How can learning various playing styles and techniques best prepare you for mastering classical music for a performance?
Saturday, August 31, 2013
Extra Blog- Piano
What I have discovered with learning specific kinds of pieces of piano is that no matter how long it takes you to learn a classical piece from Chopin or Beethoven, someone will always somehow do it better. Why is it that some end up doing it better? Often times, it is because they have had plenty of experience with that specific composer, and so they are familiar with the technique required for that composer's style, or have been playing for so long that no kind of composer can really challenge their expertise or versatility. For me, as a semi novice learner having started a little later in my life, at least being serious about it, I struggle with being able to execute proper hand techniques including trills with two fingers, turns, mordents, and toccatta, which is more demanding of precision with three different fingers that strike a key much faster than possible, as demonstrated with the works of Domenico Scarlatti, among others.
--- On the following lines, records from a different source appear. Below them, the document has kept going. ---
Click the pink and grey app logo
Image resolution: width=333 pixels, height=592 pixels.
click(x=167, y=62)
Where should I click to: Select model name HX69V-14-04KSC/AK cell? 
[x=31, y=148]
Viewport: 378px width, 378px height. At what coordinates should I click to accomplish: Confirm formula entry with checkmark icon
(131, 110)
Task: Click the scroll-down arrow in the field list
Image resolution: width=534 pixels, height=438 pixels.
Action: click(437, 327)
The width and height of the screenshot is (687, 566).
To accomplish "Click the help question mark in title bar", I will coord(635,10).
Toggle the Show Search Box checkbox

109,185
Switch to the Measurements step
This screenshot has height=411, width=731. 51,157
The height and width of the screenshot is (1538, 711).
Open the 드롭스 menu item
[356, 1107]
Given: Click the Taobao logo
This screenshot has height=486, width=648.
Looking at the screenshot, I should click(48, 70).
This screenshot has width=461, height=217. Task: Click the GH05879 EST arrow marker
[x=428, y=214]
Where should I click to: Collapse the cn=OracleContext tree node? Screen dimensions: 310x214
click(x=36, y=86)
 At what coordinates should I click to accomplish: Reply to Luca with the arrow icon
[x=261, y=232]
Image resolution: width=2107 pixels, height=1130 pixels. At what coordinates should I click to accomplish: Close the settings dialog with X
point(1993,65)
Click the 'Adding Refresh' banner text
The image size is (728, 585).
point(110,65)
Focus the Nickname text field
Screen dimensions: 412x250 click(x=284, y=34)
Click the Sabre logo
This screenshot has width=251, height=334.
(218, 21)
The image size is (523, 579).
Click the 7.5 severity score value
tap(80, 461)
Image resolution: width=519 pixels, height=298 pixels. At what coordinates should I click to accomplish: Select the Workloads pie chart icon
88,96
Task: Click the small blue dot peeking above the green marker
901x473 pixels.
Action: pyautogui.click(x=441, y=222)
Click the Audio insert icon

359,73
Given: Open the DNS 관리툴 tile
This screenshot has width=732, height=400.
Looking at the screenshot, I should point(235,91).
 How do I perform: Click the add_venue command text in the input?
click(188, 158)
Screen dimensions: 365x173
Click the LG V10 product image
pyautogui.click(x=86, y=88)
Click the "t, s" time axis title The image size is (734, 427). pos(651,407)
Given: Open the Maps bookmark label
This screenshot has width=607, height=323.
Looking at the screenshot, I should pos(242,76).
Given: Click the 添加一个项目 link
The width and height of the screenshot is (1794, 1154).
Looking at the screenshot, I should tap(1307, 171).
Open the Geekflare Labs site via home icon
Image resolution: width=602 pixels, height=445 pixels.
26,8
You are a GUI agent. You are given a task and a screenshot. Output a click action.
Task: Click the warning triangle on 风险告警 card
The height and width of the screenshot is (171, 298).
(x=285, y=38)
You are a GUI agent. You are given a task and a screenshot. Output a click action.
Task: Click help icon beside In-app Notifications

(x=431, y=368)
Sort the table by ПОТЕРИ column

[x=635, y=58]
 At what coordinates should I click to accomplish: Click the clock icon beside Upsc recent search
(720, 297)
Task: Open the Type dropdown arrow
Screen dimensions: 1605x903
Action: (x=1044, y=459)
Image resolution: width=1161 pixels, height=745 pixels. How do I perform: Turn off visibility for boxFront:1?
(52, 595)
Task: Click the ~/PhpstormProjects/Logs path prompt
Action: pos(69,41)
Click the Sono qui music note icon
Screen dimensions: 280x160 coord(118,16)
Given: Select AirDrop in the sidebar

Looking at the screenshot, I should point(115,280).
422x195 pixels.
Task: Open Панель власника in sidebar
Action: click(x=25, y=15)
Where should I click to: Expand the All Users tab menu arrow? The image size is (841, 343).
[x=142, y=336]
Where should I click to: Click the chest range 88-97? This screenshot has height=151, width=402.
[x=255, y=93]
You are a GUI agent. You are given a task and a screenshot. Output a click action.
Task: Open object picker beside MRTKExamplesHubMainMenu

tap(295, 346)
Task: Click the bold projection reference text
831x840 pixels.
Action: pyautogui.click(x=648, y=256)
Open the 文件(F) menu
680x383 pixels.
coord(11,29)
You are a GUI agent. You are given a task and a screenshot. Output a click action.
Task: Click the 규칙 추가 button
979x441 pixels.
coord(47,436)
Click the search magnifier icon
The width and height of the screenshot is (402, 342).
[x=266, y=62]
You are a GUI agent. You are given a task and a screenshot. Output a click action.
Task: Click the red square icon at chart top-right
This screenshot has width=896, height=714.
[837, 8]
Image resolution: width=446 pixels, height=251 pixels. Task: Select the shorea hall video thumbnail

I'm not saying that the professional concert pianists can learn faster than I, they've just been doing it longer. As for learning a piece, for most professionals, it can take from seven months to one year to not only memorize a piece, but to also execute it perfectly with timing, pitch, dynamics, as well as with emotion. I suppose I still have a lot more to learn, or at least a lot more practice time to make for learning my pieces that will hopefully get me into Juilliard or NYU.